***** DATA PROVIDED

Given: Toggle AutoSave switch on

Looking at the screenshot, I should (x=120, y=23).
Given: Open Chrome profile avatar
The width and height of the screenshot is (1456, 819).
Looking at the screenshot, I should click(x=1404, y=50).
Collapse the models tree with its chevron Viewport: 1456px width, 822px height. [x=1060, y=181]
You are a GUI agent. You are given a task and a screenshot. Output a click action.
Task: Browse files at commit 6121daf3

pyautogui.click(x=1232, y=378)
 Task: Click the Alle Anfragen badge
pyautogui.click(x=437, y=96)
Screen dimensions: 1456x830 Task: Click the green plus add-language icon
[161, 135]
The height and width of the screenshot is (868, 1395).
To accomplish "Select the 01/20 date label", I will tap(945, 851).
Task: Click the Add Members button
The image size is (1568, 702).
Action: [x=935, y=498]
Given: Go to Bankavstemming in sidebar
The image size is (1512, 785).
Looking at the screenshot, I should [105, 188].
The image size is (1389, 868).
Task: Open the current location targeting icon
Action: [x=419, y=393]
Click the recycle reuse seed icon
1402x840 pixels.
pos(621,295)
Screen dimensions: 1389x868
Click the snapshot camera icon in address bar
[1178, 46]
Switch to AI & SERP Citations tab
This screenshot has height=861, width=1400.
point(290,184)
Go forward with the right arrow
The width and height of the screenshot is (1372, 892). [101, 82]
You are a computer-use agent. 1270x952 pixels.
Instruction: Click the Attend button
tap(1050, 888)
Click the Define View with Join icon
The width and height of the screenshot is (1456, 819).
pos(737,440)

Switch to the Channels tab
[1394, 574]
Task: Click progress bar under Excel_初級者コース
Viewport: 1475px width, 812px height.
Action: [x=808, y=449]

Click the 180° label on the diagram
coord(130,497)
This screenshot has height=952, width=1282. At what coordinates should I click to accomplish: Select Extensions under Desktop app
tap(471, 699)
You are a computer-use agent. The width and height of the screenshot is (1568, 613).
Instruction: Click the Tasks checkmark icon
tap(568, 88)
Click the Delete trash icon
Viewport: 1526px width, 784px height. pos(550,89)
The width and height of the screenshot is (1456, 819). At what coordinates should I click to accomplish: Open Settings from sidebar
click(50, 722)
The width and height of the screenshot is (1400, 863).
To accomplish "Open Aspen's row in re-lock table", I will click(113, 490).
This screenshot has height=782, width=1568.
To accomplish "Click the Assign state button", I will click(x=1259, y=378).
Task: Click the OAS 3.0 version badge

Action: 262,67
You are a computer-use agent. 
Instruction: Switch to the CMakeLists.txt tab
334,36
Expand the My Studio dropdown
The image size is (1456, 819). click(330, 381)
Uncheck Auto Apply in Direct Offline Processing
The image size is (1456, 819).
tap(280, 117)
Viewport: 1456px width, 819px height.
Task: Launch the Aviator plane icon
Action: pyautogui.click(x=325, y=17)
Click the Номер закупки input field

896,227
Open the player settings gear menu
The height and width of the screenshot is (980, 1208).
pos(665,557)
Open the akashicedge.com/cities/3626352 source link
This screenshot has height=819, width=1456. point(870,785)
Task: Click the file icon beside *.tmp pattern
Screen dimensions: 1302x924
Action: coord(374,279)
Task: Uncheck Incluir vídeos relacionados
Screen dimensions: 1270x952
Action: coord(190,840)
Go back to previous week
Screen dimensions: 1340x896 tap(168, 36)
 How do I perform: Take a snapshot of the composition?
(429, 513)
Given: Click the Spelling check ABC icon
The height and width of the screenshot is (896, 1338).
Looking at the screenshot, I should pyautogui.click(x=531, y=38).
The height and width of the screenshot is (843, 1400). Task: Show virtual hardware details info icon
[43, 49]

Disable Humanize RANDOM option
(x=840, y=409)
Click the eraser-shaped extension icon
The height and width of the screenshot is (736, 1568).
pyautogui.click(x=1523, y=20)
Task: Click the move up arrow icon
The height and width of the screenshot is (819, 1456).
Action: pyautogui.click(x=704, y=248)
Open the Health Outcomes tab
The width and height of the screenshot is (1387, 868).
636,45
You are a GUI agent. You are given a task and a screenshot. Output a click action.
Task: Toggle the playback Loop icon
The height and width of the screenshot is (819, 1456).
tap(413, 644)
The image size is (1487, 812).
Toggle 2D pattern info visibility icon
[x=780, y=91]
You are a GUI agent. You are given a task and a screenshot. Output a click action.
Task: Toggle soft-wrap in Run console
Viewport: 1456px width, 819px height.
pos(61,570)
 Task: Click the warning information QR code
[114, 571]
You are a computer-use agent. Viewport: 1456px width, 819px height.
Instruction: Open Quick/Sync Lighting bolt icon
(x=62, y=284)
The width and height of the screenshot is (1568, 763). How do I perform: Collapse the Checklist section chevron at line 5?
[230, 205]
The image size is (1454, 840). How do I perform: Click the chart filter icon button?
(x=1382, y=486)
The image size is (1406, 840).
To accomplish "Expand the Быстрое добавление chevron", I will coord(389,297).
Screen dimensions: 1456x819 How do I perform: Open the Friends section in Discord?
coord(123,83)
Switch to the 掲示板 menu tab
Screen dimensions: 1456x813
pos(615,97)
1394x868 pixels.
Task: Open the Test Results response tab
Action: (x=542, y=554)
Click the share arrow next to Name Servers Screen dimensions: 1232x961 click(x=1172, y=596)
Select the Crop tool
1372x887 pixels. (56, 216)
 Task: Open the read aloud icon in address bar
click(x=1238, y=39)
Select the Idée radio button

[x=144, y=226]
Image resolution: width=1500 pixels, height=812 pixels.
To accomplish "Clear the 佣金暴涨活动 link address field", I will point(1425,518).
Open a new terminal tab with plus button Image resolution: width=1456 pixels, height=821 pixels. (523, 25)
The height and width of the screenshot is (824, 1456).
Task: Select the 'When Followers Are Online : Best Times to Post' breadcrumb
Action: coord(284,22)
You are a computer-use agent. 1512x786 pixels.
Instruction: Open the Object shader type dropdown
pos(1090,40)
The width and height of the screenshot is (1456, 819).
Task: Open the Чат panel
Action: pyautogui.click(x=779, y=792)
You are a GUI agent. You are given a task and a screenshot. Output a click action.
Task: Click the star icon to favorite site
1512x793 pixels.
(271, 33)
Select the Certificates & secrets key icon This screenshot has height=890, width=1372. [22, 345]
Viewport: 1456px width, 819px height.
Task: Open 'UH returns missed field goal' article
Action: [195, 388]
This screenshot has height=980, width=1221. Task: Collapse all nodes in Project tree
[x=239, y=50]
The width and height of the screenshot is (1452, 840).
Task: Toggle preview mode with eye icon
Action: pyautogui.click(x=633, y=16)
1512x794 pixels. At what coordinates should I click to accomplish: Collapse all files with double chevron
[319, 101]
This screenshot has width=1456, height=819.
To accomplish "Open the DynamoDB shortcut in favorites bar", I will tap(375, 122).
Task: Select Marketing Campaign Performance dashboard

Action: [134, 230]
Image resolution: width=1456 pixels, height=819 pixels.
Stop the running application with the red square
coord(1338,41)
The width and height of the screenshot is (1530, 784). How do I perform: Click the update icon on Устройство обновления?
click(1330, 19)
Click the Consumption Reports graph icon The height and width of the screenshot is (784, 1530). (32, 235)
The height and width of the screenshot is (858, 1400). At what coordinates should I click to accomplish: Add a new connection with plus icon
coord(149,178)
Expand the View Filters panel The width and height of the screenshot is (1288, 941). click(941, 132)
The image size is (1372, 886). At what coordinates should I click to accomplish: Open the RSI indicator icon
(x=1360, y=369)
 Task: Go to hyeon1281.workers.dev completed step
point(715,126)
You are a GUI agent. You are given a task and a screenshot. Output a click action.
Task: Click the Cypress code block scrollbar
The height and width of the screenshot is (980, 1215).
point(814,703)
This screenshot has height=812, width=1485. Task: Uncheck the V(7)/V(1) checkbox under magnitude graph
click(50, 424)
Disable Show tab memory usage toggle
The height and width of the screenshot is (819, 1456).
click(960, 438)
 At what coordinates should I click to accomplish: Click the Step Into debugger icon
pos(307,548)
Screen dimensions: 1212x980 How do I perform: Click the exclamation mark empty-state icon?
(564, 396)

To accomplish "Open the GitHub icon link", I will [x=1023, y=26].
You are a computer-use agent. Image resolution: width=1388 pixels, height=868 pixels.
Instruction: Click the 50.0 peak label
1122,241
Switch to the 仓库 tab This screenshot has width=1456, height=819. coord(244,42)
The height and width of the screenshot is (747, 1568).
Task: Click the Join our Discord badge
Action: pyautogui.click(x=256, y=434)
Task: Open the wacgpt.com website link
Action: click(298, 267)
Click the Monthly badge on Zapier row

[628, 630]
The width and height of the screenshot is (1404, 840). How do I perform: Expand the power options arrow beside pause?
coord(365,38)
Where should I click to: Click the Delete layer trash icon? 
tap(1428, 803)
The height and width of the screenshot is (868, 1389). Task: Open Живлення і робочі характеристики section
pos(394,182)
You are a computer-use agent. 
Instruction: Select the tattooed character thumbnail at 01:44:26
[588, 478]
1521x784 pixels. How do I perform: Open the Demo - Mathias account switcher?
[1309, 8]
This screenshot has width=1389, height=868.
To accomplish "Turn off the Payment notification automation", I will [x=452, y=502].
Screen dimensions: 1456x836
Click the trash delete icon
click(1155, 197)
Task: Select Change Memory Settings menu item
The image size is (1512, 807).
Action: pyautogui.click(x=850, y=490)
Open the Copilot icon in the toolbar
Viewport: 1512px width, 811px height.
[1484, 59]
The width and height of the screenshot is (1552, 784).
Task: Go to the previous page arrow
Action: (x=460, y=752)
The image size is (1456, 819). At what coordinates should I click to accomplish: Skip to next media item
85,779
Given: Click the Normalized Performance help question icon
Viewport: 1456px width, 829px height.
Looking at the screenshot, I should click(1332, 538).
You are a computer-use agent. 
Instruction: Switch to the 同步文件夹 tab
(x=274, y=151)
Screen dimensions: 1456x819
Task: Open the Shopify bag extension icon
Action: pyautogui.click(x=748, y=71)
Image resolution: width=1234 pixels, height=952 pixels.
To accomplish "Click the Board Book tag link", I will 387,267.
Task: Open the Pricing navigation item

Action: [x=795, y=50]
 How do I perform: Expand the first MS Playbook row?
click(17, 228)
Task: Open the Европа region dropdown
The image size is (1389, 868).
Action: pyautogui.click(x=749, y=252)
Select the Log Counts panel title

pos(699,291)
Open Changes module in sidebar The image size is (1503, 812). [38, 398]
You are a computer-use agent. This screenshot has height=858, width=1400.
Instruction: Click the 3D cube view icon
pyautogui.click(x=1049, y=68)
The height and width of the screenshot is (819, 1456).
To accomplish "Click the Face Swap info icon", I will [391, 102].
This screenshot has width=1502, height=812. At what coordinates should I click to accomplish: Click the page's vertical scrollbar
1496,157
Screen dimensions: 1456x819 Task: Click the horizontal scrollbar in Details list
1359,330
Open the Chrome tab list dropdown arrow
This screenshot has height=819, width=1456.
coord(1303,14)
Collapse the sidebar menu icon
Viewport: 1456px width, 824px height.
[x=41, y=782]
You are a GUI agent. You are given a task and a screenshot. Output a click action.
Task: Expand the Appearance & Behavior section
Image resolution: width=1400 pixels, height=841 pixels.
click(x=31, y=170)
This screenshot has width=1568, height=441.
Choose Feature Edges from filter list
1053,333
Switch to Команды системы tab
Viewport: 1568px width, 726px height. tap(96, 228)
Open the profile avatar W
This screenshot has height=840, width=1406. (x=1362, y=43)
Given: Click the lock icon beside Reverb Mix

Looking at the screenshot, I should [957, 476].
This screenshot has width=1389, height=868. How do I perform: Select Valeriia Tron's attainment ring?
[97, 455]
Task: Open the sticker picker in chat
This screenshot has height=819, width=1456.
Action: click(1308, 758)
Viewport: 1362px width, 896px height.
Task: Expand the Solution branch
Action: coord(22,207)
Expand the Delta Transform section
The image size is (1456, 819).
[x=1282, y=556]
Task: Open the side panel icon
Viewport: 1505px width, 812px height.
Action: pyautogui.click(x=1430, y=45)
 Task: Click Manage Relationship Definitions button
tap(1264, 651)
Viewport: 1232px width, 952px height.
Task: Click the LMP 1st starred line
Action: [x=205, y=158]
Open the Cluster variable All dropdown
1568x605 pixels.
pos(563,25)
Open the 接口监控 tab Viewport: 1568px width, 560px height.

**********

= WHAT NEEDS TO BE DONE =
Send back exactly, with nothing added, the lines from the first line of the material above through the line holding "Given: Go to Bankavstemming in sidebar"; both ends are included.

= EXPECTED OUTPUT =
Given: Toggle AutoSave switch on

Looking at the screenshot, I should (x=120, y=23).
Given: Open Chrome profile avatar
The width and height of the screenshot is (1456, 819).
Looking at the screenshot, I should click(x=1404, y=50).
Collapse the models tree with its chevron Viewport: 1456px width, 822px height. [x=1060, y=181]
You are a GUI agent. You are given a task and a screenshot. Output a click action.
Task: Browse files at commit 6121daf3

pyautogui.click(x=1232, y=378)
 Task: Click the Alle Anfragen badge
pyautogui.click(x=437, y=96)
Screen dimensions: 1456x830 Task: Click the green plus add-language icon
[161, 135]
The height and width of the screenshot is (868, 1395).
To accomplish "Select the 01/20 date label", I will tap(945, 851).
Task: Click the Add Members button
The image size is (1568, 702).
Action: [x=935, y=498]
Given: Go to Bankavstemming in sidebar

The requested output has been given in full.